§ What to do:
Arrange as a JSON list of strings, one string per line, the rows from the line that contains "Task: Click the insert link icon" up to and including the line that contains "Screen dimensions: 1456x819", leaving out any blank lines.

§ Material:
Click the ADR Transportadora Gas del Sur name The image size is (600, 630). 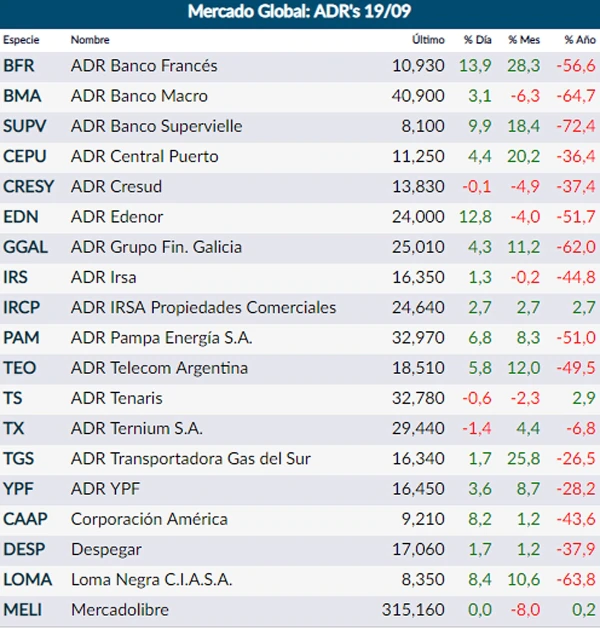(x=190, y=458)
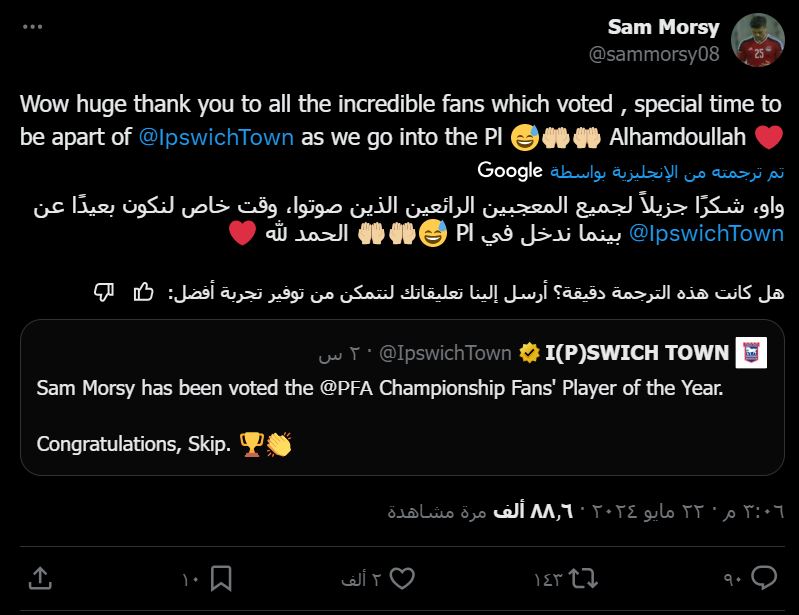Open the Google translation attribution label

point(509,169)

...

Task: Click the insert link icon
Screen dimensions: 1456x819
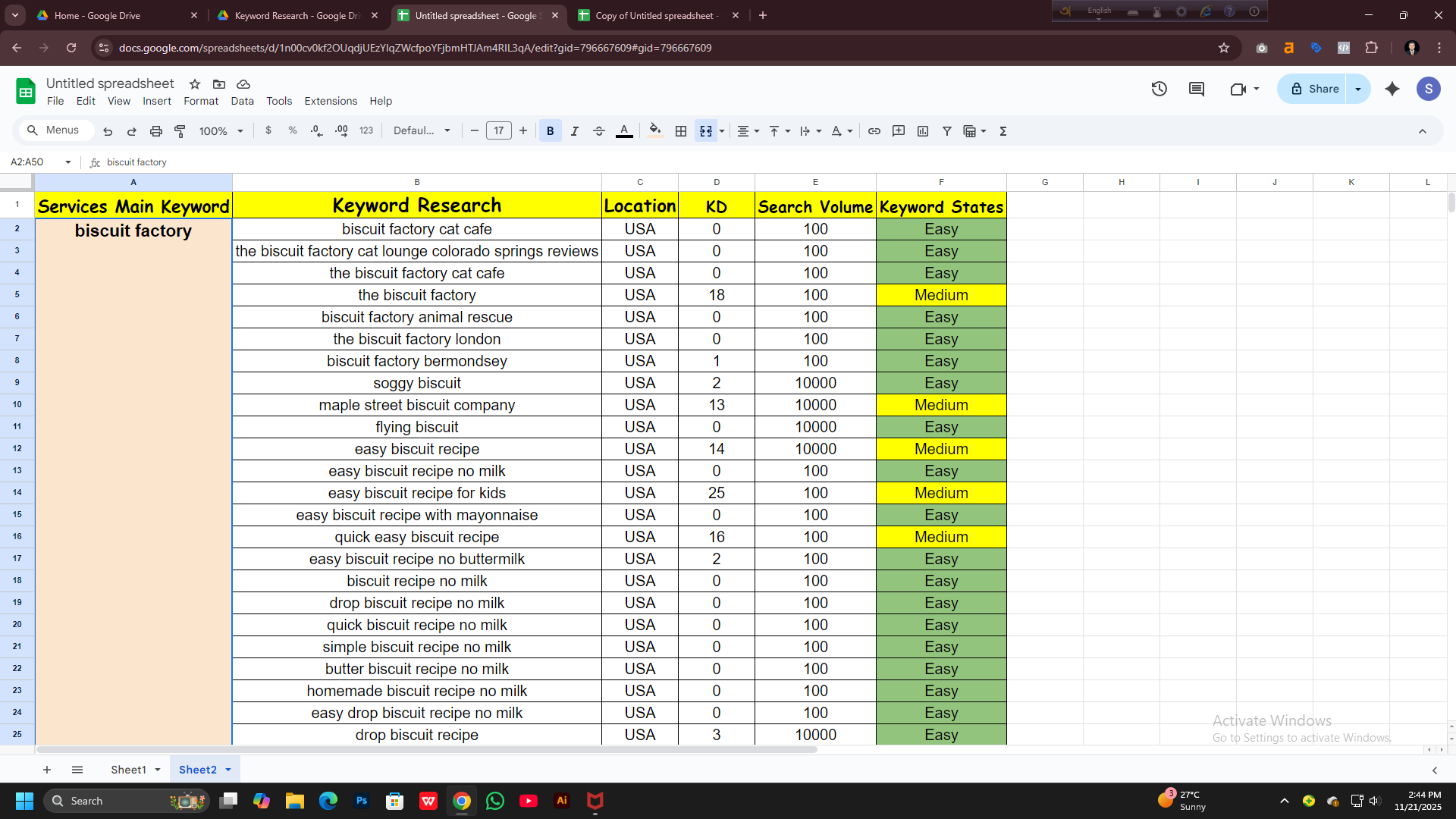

§ Written response:
[
  "Task: Click the insert link icon",
  "Screen dimensions: 1456x819"
]